Anyone working with a web content management system in an enterprise environment knows caching is key, and one of the big challenges of caching is cache invalidation. In this first part of my two-part blog, I show that solutions exist – but not all solutions – or problems – are created equally. (Read part two here.)
Comunique, or CQ for short, was originally developed by Day software in 2002. The company was acquired by Adobe in 2010, and the product was renamed Adobe Experience Manager, or AEM. It is a web content management system (WCMS) that is widely used in enterprises for managing customer-facing websites and portals and also for non-public systems, such as intranets. AEM offers up and suggests as part of its standard infrastructure, which might be sufficient under fairly standard conditions for fairly standard needs, the Adobe dispatcher. Adobe recommends using the Adobe dispatcher for caching pages as rendered by the publish instance and letting them be served by the HTTP server directly. This setup is sometimes enough.
But what if your needs diverge from the “standard”? (And really, who is to say what “standard” is? You may not need flexible cache invalidation today, but you don’t know when that might change.)
A dispatcher is relatively straightforward and has specific, built-in rules in place for invalidation. This is where the Adobe Dispatcher shows its limitations because built-in rules are not always flexible enough. Of course we want to cache content for performance, but we want to be able to approach this flexibly and more granular control.
If one needs to be able to specify caching and flushing rules which are very fine granular dispatcher configurations reach their limitation.
What is the alternative?
How to overcome the limitations of Adobe Dispatcher
Consider the specific limitations of the Adobe Dispatcher. It caches documents as delivered in the AEM instance. It does not cache, for example, HTTP headers, which provide instruction as to how content is handled. Adobe Dispatcher only holds onto the document itself but not the accompanying HTTP response. It’s not that the Adobe Dispatcher cannot handle this kind of thing – it’s that creating additional rules in your HTTP server adds layers of extra work while using Varnish Cache Plus from the get-go delivers caching flexibility. Happily, you can replace Adobe Experience Manager’s dispatcher with Varnish Cache.
Varnish Cache Plus provides the ability to cache HTTP requests and responses and is configurable to cache any kind of HTTP request you want to capture. This kind of complex configurability is essential for, for example, online media and news entities. With enhanced cache invalidation, these kinds of users can purge content using key-based relationships (headers or sets of headers) that are maintained in every cache. This allows for scalable cache invalidation, which dramatically increases the hit rate of the cache, as the TTLs of objects can be extended longer.
Many enterprises will find that they reap benefits from this replacement, including:
Granular cache invalidation
Excludes from cache
Invalidation of a page using “smart bans”

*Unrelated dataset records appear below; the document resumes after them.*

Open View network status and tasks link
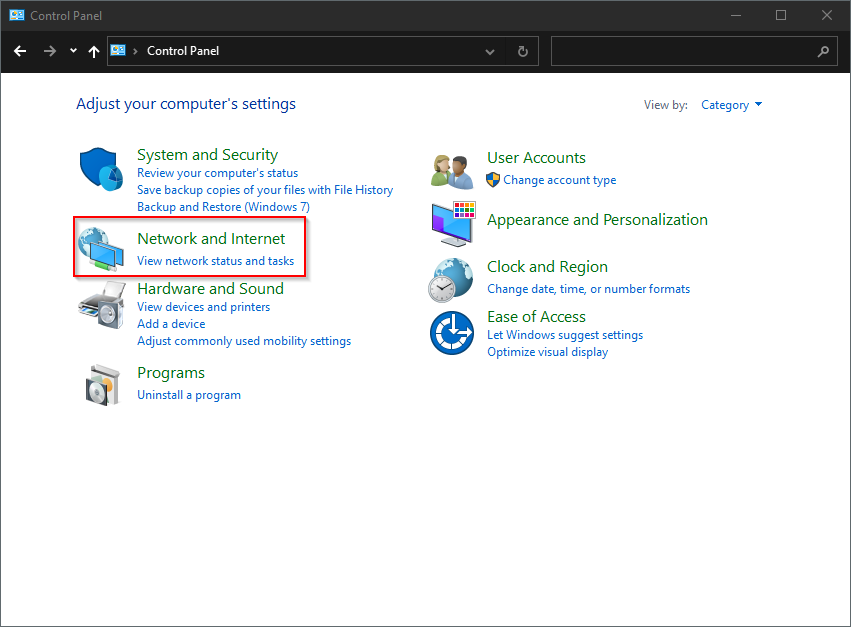851x627 pixels. 215,261
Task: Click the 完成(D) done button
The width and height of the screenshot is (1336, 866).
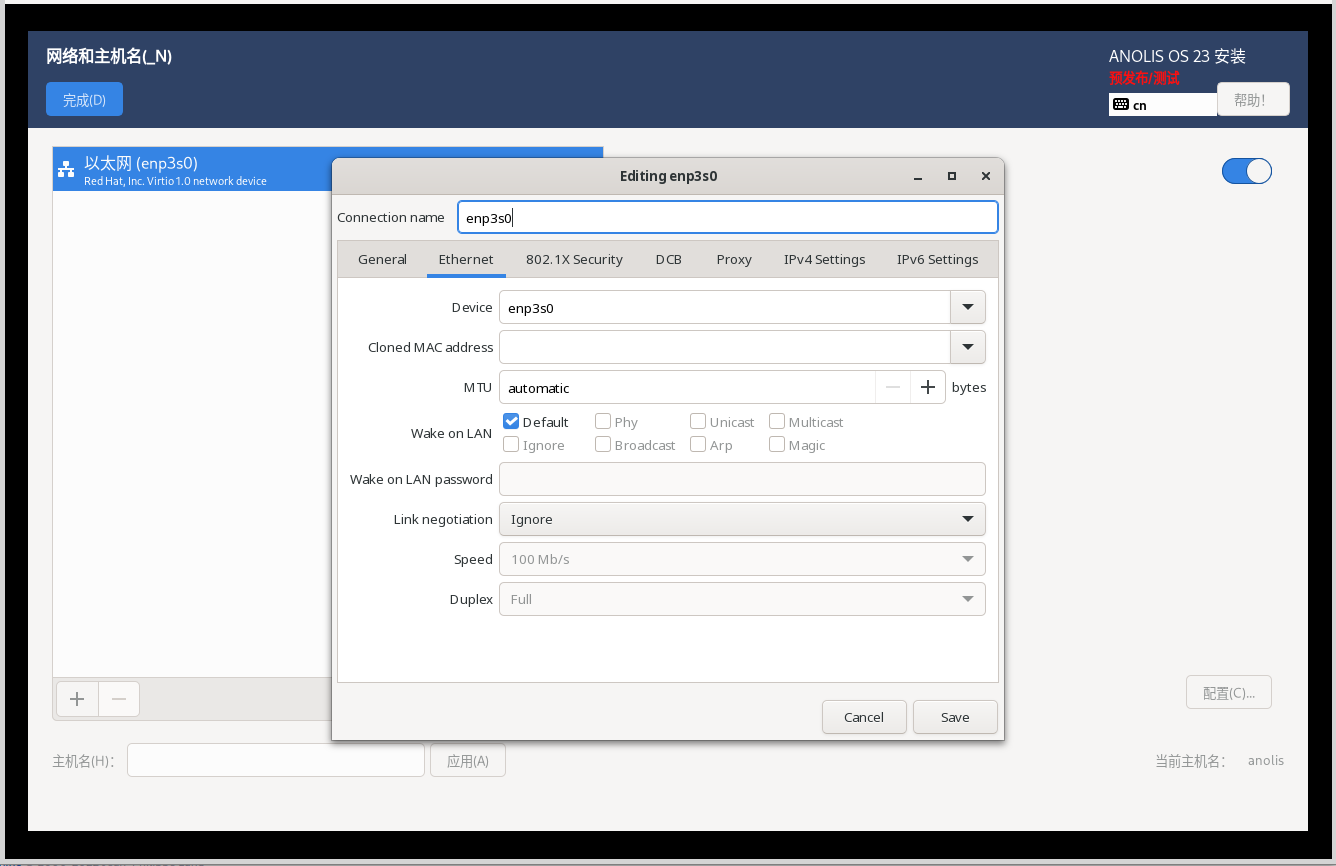Action: tap(84, 100)
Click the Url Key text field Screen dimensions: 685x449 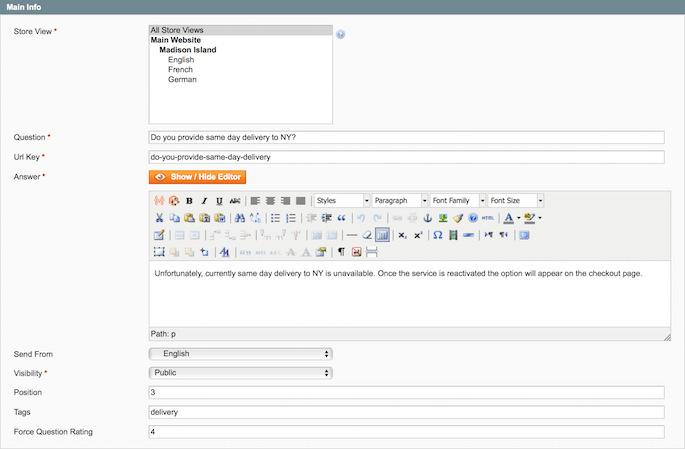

Invalidation from CQ Publisher with Modification Listener
Dispatcher replacement is not going to be for everyone nor does everyone have this kind of need. But media and publishing as well as finance and banking entities need the kind of hands-on, flexible control over invalidation that the built-in solution doesn’t provide.

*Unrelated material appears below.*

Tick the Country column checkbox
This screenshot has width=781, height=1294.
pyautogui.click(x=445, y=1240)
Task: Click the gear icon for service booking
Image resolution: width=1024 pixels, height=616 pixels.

One real-world example of this is UBS, in their effort to implement AEM as part of their e-channel solutions. UBS implemented external and internal-facing CDNs; the externally facing CDNs accelerated content distribution externally while, with Varnish Cache, integrated with AEM as a replacement for the Adobe Dispatcher, UBS created an internal CDN for internal data centers. UBS, like all financial institutions, has its hands tied by complex, multinational data protection laws and industry-specific data security restrictions. As UBS aimed to launch their new website using SaaS solutions that could be tailored to comply with these strict and varied requirements, granular control coupled with efficiency was the clear choice.